M.D. Non. Mes engagements et croyances sont de l’ordre de la sphère privée et le restent. Je ne fais pas des livres pour donner des leçons, prendre des positions... J’écris des livres pour divertir le lecteur. Même si ce divertissement lui permet de s’interroger sur lui, l’Histoire, l’actualité... cela reste du divertissement. Il a payé entre 10€ et 25€ et il est en droit de passer un bon moment car ce n’est pas une thèse ou un essai qu’il a entre les mains, mais une bande dessinée. Mais une fois le livre fermé, qu’il soit content d’avoir appris quelque chose et qu’il se pose des questions... ça oui. Du moins j’essaye.
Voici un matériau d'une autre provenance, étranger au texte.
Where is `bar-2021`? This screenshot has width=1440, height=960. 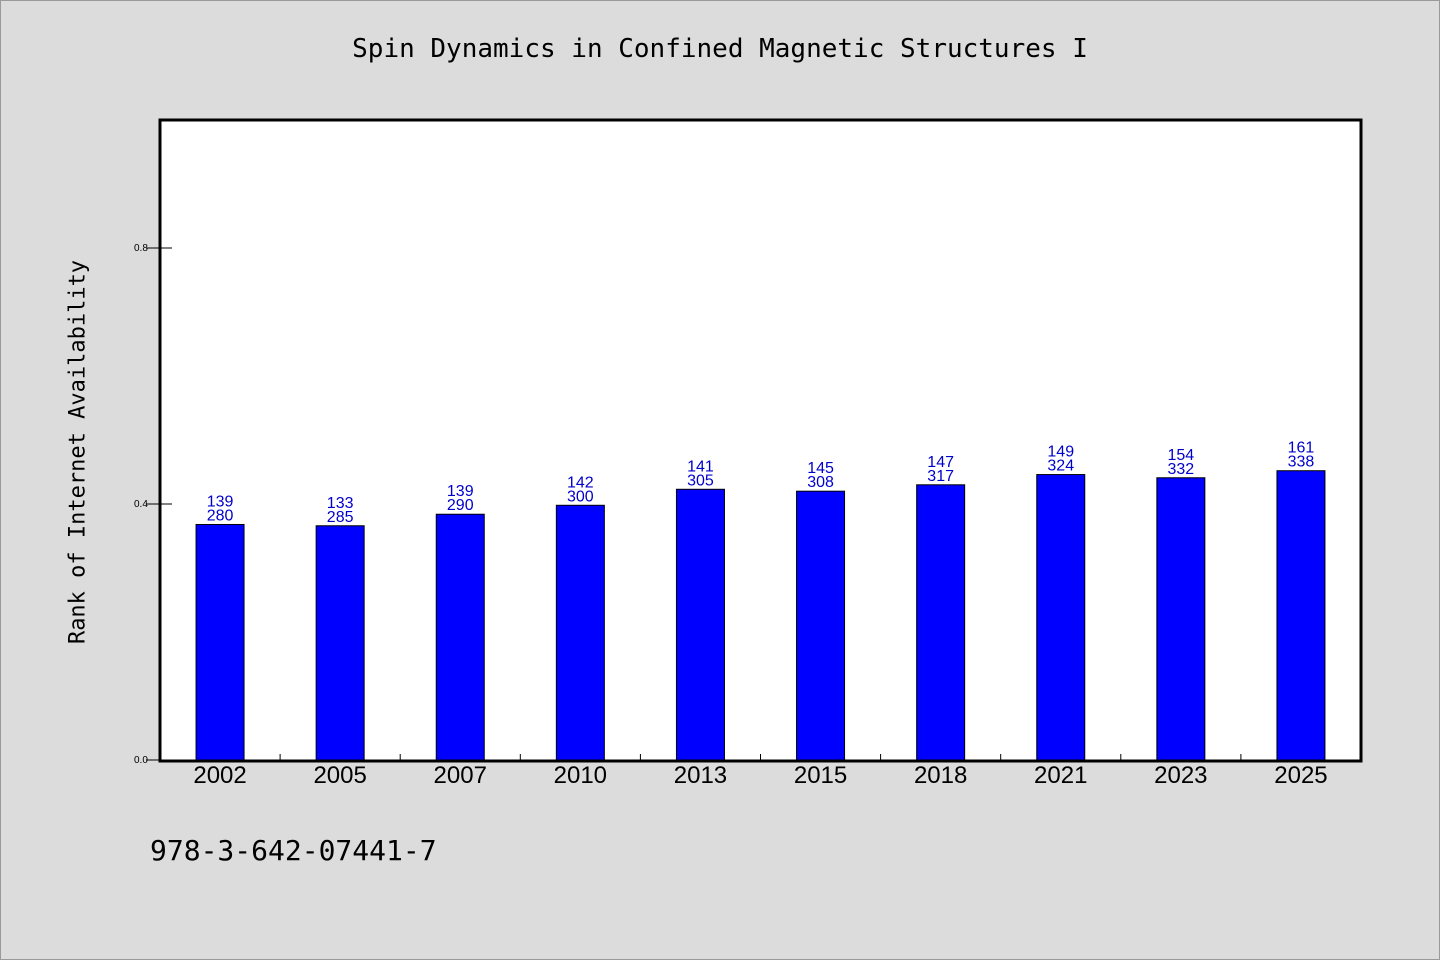 bar-2021 is located at coordinates (1061, 618).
"Journal d’une Femen" montre que n’importe quelle femme peut rejoindre le mouvement et pourrait donc susciter des vocations. Est-ce que cela serait une fierté ou est-ce que cela vous laisserait indifférent ?
M.D. Mon but n’est pas de susciter des vocations. Mais si à la lecture, une femme ou un homme - car le féminisme est aussi une affaire d’homme ! - se dit qu’il est toujours possible de dire non à l’injustice, qu’il est possible selon ses moyens de briser certains silences ou de lever son cul de son canapé... Tant mieux. Mais je n’en retirerais pour autant aucune fierté, celui/celle qui doit être fier/fière c’est celui/celle qui agit, pas moi.

Propos recueillis par Emmanuel Lafrogne
(sur Twitter)

"Journal d’une Femen" de Séverine Lefebvre et Michel Dufranne. Le Lombard. 16,45 euros.